Power metering offers additional beneficial uses beyond consumption savings:
- Sub-metering tenant spaces in office buildings or research laboratories can provide a basis for cost recovery.
- Aggregating meters up to a master meter might help in negotiating lower utility rates.
- Sub-metering a data center is required to determine an Energy Star score.
- Power metering can provide measurement and verification for energy-conservation efforts.
- The technology can help monitor energy-savings performance contracts.
- It can support an emergency response to system shut-downs or interruption of non-critical loads.
- Power-metering technology can support power-outage reporting.
The first consideration is whether the metering will integrate with the local utility or in-house use. Consulting the local utility is a must to replace an account meter.

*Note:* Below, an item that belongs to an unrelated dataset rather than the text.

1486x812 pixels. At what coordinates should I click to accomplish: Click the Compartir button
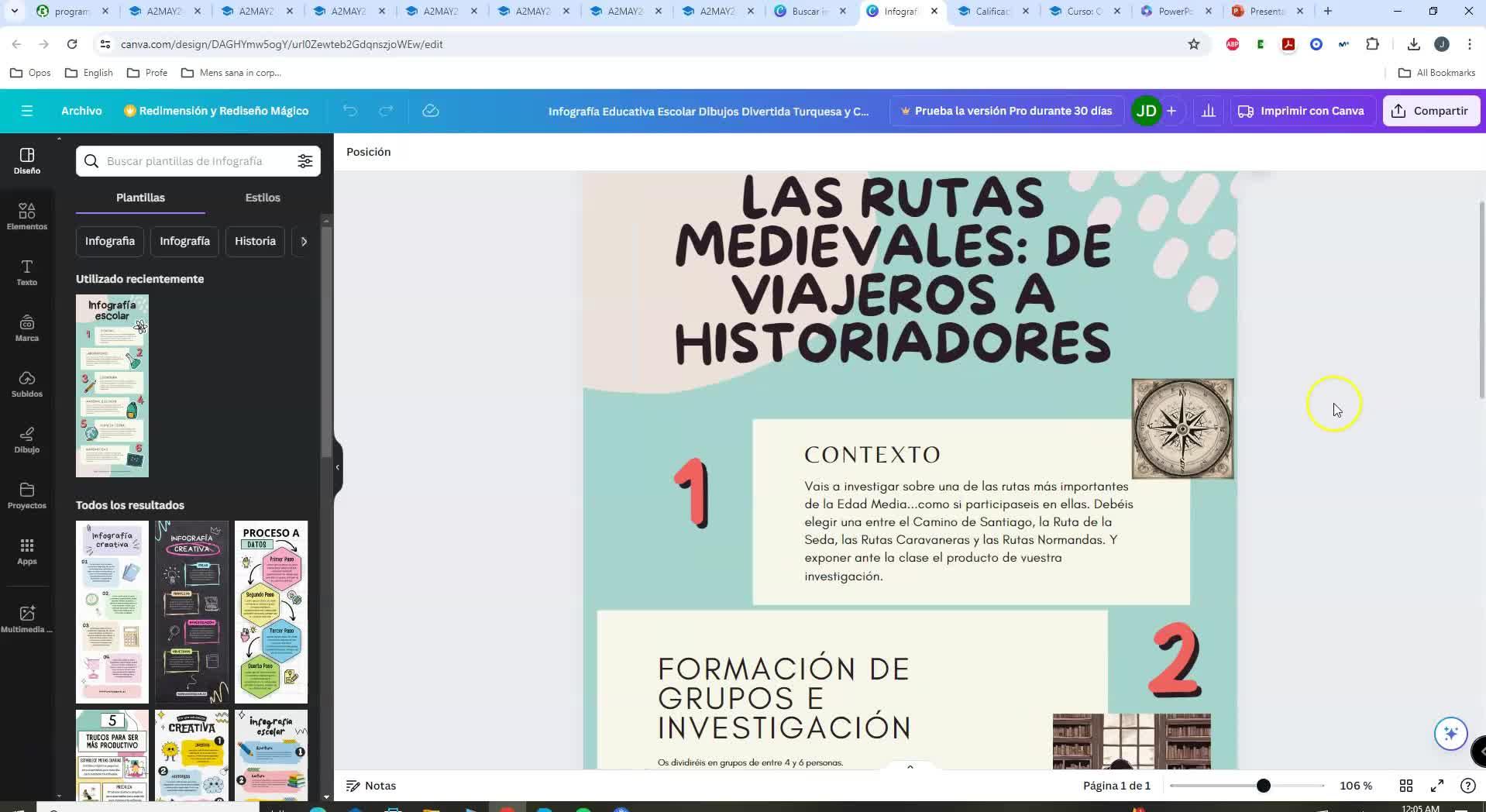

Managers should consider engaging a professional electrical engineer when specifying power metering. The engineer should consider the appropriate placement of the meter sensors, as well as the physical location of the metering device. Hardware specifications should include: the meter; ancillary devices such as current transformers and safety switches; communications modules;and materials necessary to complete the construction. Meter capabilities and functionality should be based on the desired data-set. At a minimum, managers should consider having the meter measure and report voltage, current, watts, volt-ampere reactive, volt-amps, and frequency.
The meter should also be able to accumulate and store data, provide multiple demand calculations — such as thermal average, fixed window average, sliding window average, and predicted average — have variable interval settings for readings, and provide time and date stamps for all readings.
The specification should address meter accuracies and show that it meets code requirements. Defining the means of communicating data and access to setting adjustments should be part of the specification with multiple open protocols.
Power metering has become so advanced that facility managers no longer have to rely on a single standard utility meter for their energy management. As close and as accurate as there may be a need, there are metering tools to monitor the flow of electricity into and through their buildings.
Doug Yon, P.E., CEM, CEP, is a project manager with Facility Engineering Associates. He has more than 25 years of experience with energy management, facilities management, condition assessments, and construction management projects.